Exercise — Where the listing below has a line with "Image resolution: width=640", write out exactly that line and every line after it, stopping after the line with "Task: Select the Early".

Exercise material —
☆ ☆ ☆ ☆ ☆
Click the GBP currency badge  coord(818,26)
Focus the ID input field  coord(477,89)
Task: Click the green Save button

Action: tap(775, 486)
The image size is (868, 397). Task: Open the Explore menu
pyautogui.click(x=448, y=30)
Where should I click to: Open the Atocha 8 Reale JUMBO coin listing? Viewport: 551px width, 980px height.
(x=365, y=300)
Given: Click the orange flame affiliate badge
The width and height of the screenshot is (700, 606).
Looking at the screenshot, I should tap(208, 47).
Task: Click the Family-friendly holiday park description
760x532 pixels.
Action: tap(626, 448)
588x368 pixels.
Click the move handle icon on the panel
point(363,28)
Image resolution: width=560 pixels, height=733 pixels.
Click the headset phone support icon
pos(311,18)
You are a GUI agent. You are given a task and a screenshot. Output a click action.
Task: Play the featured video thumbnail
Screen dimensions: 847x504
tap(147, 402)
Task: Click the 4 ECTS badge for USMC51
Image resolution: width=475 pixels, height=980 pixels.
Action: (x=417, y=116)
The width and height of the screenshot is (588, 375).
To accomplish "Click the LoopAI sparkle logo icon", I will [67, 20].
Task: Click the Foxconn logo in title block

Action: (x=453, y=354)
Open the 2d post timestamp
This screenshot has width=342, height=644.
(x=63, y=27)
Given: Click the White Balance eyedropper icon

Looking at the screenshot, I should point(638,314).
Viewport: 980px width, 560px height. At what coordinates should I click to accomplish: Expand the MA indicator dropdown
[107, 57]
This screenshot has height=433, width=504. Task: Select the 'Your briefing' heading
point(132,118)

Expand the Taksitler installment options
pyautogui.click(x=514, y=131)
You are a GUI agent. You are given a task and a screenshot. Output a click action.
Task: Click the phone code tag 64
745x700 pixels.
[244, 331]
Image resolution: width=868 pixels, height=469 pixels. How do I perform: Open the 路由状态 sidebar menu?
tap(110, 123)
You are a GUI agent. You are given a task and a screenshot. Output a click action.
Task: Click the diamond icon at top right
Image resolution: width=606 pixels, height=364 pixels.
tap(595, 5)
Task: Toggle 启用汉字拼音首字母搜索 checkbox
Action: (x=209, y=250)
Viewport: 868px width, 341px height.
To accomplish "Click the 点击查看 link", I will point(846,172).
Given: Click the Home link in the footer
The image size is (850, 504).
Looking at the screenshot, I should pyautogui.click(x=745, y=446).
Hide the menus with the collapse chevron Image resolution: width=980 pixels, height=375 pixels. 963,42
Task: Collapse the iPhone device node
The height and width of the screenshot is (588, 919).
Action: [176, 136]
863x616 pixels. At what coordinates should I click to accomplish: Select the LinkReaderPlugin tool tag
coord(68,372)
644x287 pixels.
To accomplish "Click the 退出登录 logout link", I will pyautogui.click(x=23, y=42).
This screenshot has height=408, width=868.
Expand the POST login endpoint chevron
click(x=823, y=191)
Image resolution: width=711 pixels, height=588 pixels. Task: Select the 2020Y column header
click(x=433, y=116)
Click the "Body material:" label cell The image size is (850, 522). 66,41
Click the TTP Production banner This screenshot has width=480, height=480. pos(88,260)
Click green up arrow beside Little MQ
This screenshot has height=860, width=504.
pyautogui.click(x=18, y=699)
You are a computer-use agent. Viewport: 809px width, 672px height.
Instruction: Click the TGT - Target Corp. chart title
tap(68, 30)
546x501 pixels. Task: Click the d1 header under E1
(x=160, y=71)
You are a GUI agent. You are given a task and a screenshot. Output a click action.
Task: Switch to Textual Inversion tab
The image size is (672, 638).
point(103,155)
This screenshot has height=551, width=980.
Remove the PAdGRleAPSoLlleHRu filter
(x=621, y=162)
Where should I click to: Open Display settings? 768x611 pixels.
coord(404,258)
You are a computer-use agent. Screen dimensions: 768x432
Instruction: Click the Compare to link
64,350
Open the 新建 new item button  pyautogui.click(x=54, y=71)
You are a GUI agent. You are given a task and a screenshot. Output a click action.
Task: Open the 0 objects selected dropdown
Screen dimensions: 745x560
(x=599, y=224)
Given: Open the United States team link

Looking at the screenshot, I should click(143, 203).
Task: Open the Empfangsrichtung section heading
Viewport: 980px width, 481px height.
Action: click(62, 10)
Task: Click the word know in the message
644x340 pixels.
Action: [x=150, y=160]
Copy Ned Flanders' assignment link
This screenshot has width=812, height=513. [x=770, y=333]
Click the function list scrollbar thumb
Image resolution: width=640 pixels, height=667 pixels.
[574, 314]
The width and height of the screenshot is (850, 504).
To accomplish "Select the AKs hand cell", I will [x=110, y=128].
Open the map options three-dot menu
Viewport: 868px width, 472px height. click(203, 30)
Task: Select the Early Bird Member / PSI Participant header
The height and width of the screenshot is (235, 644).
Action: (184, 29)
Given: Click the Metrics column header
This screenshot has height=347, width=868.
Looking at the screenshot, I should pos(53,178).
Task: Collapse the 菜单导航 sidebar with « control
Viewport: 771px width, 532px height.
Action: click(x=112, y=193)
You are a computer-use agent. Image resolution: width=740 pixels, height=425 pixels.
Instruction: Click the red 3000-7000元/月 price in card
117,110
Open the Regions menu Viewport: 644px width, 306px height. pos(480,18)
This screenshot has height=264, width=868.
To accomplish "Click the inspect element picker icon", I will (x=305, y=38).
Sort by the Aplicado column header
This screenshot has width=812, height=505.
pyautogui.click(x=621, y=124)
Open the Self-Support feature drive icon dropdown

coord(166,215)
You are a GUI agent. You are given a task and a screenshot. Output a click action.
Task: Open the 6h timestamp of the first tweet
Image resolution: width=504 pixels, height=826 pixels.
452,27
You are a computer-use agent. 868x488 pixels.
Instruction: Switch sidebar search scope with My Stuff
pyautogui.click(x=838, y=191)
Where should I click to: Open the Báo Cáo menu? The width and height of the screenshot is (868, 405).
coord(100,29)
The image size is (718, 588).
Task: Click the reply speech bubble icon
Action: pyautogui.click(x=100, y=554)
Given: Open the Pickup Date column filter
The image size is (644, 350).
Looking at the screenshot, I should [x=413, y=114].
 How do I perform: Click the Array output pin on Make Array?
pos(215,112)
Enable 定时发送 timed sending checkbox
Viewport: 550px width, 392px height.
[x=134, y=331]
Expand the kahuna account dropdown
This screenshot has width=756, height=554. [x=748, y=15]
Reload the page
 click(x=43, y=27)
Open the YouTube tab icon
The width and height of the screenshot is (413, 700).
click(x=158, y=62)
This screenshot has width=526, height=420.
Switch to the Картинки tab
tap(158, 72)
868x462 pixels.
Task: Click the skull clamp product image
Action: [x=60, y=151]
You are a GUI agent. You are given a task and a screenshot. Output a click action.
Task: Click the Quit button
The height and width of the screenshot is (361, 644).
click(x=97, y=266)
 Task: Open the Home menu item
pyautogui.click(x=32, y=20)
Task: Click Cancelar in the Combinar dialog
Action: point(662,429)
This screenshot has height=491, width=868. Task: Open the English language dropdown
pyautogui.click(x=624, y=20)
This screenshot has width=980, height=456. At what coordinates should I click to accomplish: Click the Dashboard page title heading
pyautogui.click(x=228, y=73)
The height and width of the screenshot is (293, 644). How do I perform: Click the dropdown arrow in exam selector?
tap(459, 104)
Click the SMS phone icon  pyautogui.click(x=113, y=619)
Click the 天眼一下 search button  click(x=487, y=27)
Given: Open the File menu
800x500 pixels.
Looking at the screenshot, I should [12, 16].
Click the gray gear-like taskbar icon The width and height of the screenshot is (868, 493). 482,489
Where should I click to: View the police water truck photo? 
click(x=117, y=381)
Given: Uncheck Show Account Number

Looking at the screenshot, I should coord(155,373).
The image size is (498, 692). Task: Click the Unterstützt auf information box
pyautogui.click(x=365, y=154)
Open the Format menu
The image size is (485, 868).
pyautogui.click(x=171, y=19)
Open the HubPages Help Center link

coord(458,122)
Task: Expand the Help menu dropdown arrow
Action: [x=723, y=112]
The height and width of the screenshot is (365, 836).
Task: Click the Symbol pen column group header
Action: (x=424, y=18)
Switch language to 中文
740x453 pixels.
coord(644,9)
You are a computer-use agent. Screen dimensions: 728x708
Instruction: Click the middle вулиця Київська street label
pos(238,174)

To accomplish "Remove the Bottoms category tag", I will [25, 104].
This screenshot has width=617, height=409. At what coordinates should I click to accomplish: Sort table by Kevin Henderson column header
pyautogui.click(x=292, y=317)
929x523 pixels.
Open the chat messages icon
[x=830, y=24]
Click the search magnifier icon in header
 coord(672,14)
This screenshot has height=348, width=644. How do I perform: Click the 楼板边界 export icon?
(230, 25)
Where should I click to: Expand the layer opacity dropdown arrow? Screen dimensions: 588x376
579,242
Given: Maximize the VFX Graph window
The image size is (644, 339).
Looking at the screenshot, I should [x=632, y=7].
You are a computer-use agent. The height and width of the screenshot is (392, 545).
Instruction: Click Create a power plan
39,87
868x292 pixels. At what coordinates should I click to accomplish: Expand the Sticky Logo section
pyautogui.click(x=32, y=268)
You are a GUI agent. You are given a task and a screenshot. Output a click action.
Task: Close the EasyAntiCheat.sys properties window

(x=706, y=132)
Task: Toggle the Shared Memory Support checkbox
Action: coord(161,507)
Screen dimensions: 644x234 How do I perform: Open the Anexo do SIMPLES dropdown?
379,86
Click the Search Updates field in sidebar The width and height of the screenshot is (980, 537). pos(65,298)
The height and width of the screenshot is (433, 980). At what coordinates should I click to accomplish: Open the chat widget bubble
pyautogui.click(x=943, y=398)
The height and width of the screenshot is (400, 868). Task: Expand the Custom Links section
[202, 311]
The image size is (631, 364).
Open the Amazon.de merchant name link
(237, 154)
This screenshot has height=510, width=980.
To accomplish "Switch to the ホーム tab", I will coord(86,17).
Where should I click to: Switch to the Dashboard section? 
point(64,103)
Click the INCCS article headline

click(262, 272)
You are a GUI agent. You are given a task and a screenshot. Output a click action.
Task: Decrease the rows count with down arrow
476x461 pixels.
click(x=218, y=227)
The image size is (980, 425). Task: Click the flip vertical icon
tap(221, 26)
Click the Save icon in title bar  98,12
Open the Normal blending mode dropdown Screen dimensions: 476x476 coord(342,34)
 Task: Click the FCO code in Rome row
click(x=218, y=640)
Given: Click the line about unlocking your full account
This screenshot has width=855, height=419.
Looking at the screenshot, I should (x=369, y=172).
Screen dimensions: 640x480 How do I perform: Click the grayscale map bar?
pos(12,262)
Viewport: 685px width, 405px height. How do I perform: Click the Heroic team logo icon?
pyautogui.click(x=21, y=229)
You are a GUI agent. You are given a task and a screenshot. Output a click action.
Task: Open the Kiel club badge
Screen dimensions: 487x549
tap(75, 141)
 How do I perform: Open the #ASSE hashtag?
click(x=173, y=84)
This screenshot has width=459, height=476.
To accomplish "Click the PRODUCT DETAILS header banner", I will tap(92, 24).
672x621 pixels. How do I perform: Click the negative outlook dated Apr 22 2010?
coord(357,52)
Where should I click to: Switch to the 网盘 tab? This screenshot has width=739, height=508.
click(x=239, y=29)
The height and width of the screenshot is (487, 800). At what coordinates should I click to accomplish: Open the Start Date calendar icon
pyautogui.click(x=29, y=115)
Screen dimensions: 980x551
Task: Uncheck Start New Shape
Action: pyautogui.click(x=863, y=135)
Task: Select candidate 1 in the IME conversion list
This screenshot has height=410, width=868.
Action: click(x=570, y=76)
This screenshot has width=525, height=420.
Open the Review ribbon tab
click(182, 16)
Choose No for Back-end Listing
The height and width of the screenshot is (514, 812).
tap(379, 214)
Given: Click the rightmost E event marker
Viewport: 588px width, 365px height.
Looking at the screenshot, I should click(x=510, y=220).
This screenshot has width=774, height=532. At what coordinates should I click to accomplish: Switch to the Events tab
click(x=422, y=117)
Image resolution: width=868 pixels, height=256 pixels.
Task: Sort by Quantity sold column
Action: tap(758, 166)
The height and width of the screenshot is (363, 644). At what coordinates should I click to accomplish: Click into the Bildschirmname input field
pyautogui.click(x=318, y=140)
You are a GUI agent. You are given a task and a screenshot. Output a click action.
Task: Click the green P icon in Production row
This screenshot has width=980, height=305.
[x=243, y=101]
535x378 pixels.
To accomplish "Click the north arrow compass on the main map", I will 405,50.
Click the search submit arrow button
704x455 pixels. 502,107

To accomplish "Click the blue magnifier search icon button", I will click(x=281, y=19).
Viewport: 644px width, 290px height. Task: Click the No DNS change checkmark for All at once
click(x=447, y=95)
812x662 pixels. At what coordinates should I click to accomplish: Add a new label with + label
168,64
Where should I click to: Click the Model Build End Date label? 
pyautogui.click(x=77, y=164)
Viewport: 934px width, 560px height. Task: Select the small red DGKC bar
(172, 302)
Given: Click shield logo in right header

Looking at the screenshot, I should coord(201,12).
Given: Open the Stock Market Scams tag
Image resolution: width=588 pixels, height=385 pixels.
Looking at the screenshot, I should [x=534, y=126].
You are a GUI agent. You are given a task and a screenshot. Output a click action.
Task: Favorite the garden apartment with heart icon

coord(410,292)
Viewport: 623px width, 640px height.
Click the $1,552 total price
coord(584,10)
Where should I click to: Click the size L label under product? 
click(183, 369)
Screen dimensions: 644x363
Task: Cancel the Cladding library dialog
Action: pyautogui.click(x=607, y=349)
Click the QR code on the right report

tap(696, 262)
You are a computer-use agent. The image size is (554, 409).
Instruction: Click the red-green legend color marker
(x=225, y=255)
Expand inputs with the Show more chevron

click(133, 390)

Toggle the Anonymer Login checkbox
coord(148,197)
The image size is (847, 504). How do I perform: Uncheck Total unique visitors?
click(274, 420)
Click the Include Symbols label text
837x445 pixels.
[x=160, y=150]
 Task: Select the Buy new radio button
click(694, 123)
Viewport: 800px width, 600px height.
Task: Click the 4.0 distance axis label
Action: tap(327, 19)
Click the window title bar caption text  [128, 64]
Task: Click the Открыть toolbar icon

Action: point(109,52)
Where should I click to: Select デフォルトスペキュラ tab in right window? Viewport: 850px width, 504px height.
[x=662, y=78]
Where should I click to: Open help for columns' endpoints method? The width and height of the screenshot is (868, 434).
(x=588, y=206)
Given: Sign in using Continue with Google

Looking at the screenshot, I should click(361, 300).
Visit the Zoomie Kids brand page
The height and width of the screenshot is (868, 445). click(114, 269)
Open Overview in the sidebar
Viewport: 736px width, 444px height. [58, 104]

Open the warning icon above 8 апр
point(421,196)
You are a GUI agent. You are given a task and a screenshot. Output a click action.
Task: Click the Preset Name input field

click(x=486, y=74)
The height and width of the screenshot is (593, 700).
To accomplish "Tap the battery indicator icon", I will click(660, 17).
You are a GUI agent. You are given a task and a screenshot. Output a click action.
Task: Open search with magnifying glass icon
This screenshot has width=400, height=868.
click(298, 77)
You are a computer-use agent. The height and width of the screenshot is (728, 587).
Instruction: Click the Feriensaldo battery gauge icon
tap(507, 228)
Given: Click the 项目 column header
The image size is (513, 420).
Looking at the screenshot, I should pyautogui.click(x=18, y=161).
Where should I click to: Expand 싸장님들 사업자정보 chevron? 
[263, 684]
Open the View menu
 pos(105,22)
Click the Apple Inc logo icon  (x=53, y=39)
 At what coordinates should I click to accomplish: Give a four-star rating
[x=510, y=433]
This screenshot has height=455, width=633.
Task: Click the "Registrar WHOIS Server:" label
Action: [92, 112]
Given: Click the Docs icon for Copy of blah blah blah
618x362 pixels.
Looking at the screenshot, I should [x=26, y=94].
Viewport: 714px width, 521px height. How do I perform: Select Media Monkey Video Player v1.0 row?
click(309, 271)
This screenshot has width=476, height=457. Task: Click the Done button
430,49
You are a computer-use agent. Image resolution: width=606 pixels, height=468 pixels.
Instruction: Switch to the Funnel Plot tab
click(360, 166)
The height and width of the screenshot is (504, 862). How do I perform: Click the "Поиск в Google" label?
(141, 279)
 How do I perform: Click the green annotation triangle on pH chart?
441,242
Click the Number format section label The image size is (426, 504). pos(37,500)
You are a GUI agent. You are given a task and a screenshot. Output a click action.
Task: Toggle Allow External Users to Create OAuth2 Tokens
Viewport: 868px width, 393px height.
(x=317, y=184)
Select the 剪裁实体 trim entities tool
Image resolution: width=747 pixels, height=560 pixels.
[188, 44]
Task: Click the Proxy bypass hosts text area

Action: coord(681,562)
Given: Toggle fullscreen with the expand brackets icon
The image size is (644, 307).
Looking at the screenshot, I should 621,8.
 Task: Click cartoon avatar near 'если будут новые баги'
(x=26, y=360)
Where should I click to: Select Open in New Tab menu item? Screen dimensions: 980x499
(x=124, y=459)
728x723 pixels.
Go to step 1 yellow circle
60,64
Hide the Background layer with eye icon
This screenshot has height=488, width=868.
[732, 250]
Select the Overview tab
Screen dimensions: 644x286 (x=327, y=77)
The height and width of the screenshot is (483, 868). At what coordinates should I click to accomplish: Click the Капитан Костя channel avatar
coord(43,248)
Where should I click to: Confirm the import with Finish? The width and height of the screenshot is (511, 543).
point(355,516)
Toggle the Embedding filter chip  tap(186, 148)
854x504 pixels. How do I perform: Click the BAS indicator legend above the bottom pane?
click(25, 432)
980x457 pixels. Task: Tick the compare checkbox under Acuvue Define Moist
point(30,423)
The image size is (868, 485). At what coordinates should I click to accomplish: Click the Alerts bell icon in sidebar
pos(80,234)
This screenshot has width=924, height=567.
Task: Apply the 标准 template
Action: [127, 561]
☆ ☆ ☆ ☆ ☆
Final answer —
Image resolution: width=640 pixels, height=667 pixels.
[574, 314]
The width and height of the screenshot is (850, 504).
To accomplish "Select the AKs hand cell", I will [x=110, y=128].
Open the map options three-dot menu
Viewport: 868px width, 472px height. click(203, 30)
Task: Select the Early Bird Member / PSI Participant header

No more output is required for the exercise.